Catholic bishops apologize to survivors of residential schools

A leader of Canada’s National Assembly of Catholic Bishops says he hopes an apology for damage to residential schools could mark a turning point in the church’s relations with indigenous peoples, but some leaders within the community say It remains to be seen whether the expression of remorse will be backed up by meaningful action.

The Canadian Conference of Catholic Bishops apologized “unequivocally” on Friday for the abuses committed by members of the church community who participated in the operation of residential schools.

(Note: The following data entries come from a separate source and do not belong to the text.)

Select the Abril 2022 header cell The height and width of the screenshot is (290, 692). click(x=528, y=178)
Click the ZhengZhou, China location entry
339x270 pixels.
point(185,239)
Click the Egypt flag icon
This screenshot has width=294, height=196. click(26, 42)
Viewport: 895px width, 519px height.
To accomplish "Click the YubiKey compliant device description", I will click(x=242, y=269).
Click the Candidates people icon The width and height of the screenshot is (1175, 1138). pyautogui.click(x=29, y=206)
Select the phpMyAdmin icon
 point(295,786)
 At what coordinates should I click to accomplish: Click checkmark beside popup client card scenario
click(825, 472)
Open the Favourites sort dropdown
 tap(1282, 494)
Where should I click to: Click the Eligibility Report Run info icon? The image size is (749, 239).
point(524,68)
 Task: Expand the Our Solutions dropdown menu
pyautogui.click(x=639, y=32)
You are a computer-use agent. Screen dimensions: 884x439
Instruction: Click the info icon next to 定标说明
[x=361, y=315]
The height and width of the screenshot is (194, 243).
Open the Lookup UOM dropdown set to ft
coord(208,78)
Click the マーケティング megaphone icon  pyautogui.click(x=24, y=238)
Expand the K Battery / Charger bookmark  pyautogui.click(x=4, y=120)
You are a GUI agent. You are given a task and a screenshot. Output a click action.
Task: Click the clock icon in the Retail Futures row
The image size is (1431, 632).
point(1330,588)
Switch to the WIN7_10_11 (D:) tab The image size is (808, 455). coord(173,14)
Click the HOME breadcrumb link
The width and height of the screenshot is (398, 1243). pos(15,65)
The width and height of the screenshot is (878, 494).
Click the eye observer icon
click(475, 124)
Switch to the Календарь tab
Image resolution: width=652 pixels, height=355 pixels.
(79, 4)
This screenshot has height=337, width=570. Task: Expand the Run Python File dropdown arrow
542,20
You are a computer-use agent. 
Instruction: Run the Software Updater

Vice President Bishop William McGrattan acknowledged that the church has a history of apologizing, but said the one-page statement ratified at a full meeting of bishops last week reaffirms its commitment to the reconciliation process and outlines “tangible” steps. to follow. expanded in the future.

“The First Nations people have continually called for greater responsibility and accountability from the church,” the bishop of Calgary said Sunday. “This is a long journey. And hopefully we can start over and renew that relationship.”

The bishops have pledged to provide records that could help “commemorate” students believed to be buried in unmarked graves, raise funds for initiatives backed by indigenous leaders and work for the Pope to visit Canada.

The national head of the Assembly of First Nations, RoseAnne Archibald, said she appreciated the full apology of the bishops, but noted that their promises do not comply with the actions that the indigenous community has requested.

“The words of the apology speak of a commitment by the (Catholic) church to the path of healing towards First Nations and indigenous peoples,” Archibald said in a statement Friday. “Only time will tell if concrete actions will follow the bishops’ words of contrition.”

Archibald said she was disappointed that the bishops did not pass a resolution to formally invite the Pope to Canada to apologize to the survivors of residential schools, their families and communities, one of the calls to action set out in the Commission’s report on Truth and Reconciliation 2015.

McGrattan suggested that an apology might not be far off as indigenous leaders prepare to travel to the Vatican in December to meet with Pope Francis.

“We anticipate that this delegation going to Rome will be the first step,” he said. “I think it’s important to make sure those steps are done correctly.”

Archibald also expressed reservations about the bishops’ fundraising effort, noting that the church raised less than one-sixth of a $ 25 million fund promised for reconciliation and healing as part of the Residential Indian Schools Settlement Agreement. more than a decade ago.

The Catholic bishop hopes the residential school apologies will improve indigenous relations. #CDNPoli #ResidentialSchoolSurvivors #ResidentialSchools #OrangeShirtDay

McGrattan noted that the Canadian Conference of Catholic Bishops was not a party to that agreement, but said the “somewhat disappointing” fundraising result underscores the need for a new approach.

Last spring’s discoveries of hundreds of unnamed graves at former residential school sites prompted calls for the church to release records that could help identify children believed to be buried, often without their families knowing of. his death.

The church has also faced strong criticism for not providing all the documents about the schools requested by the Truth and Reconciliation Commission.

McGrattan said that many parishes near the burial sites plan to share sacramental records, such as birth, baptism and death records, to help families rest their loved ones.

But he maintained that the church should exercise discretion when it comes to the release of such documents.

“We just don’t want, in a sense, to allow information to sometimes be given in a general way, where loved ones should be the first to receive it and understand the story,” he said. “We are willing to work with them, but simply disclosing information in a way that could harm them is also something we do not want to do.”

More than 150,000 indigenous children were forced to attend residential schools for more than a century when the Canadian government enacted a policy to assimilate indigenous children, separating them from their culture, families and languages.

The Catholic and Anglican churches ran most of the schools where children were subjected to wanton emotional, physical and sexual abuse.